Results: Mortality was 40.1% for the no MI and 71.7% for the MI groups (median follow-up, 6.8 years; mean age, 73.7 ± 10.6 years). In the no MI group, 25.7% had LV and 49.9% RV fat. In the MI group, 32.8% had LV and 42.3% RV fat. LV and RV fat was highly associated (OR 5.3, p < 0.001). Ventricular fat was not associated with cardiovascular risk factors. Myocardial fat was associated with a reduction in the adjusted hazard of death for both the no MI (25%, p = 0.04) and the MI group (31%, p = 0.018). Myocardial fat resulted in the correct reclassification of 22% for the no MI group versus the Charlson score or calcium score (p = 0.004) and 47% for the MI group versus the Charlson score (p = 0.0006).

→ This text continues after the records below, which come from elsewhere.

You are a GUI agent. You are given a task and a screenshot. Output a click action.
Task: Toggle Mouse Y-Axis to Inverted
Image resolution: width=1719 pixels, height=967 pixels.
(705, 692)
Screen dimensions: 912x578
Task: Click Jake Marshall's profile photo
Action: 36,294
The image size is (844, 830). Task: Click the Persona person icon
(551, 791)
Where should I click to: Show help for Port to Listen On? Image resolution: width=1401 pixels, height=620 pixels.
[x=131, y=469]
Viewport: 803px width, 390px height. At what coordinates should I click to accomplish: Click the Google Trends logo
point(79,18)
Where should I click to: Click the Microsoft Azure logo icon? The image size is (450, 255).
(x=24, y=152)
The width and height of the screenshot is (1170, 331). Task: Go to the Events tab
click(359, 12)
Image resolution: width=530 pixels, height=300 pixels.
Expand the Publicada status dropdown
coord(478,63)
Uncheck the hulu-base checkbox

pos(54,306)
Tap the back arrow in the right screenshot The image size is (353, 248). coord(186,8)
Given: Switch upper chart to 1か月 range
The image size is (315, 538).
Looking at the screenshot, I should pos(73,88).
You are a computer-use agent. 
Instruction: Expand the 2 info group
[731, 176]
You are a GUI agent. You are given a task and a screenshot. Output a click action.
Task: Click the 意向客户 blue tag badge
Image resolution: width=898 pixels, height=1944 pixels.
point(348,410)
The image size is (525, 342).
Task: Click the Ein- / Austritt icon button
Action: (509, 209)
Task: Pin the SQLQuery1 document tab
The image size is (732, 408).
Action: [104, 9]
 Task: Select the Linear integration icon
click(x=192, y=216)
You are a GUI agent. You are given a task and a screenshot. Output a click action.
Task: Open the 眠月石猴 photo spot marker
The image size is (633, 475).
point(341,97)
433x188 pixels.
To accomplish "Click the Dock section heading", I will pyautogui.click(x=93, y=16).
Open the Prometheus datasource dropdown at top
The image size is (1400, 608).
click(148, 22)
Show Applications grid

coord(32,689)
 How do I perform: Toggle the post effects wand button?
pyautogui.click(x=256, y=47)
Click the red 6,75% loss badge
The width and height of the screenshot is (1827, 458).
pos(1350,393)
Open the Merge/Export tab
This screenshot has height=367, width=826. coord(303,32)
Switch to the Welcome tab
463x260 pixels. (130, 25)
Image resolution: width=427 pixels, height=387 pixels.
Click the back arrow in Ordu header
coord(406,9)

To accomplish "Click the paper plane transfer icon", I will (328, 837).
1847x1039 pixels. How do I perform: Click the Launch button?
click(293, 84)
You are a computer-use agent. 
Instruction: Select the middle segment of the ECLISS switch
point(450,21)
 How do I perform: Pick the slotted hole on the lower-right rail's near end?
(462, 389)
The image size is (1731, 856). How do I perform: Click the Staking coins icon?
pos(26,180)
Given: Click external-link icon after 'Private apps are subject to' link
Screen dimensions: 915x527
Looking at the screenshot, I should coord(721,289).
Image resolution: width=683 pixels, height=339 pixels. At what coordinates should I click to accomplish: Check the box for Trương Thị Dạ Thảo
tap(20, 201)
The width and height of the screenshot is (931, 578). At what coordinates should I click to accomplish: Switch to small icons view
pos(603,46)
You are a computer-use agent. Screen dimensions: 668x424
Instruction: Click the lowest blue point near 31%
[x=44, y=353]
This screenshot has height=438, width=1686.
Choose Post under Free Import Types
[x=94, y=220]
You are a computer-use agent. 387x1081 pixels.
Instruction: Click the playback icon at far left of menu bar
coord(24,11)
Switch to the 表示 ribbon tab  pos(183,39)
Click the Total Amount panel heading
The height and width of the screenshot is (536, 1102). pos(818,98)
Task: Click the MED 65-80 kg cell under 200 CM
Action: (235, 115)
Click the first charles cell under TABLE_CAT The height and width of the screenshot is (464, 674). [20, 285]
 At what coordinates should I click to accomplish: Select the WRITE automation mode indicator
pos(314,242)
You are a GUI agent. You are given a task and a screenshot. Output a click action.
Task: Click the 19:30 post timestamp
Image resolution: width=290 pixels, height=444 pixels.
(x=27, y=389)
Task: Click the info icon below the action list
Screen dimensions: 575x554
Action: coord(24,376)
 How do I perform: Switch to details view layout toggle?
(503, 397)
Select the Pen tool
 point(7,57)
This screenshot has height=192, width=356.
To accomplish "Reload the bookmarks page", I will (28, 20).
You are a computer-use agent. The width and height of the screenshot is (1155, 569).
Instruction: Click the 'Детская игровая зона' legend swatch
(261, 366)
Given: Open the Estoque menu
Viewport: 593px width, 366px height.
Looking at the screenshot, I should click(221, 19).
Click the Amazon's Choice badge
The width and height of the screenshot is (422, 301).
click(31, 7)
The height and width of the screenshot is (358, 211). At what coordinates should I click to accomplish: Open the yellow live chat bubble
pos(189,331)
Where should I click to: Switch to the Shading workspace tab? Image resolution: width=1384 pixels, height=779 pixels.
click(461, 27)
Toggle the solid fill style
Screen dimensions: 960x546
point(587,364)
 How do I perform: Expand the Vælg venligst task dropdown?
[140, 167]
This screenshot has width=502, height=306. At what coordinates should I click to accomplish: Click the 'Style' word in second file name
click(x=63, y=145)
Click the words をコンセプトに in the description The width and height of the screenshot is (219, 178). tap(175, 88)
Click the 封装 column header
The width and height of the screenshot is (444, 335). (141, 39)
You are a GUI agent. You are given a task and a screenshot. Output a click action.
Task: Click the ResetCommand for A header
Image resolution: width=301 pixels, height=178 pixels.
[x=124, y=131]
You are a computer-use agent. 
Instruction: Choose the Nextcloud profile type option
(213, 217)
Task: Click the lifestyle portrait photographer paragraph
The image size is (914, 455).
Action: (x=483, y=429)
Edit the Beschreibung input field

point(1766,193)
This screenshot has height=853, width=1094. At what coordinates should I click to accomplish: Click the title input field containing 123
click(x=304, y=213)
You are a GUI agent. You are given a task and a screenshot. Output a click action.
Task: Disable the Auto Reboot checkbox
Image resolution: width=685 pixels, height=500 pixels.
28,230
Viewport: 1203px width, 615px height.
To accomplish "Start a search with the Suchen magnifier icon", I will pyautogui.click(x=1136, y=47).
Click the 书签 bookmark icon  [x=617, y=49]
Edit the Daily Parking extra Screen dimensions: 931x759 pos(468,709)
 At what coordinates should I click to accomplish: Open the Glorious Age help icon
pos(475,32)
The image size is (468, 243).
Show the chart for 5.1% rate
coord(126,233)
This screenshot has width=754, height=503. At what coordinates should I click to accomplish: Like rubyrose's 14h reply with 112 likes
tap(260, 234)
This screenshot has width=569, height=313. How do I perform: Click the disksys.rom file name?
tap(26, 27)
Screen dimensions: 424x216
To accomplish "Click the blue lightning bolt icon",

Conclusions: Patients with myocardial fat have better survival, regardless of MI status, suggesting that myocardial fat is a beneficial biomarker and may improve risk stratification.

Key Points: • Myocardial fat is commonly found on chest CT, yet is poorly understood • Myocardial fat is associated with better survival in patients with and without prior MI and is not associated with traditional cardiovascular risk factors • This finding may provide clinically meaningful prognostic value in the risk stratification of patients.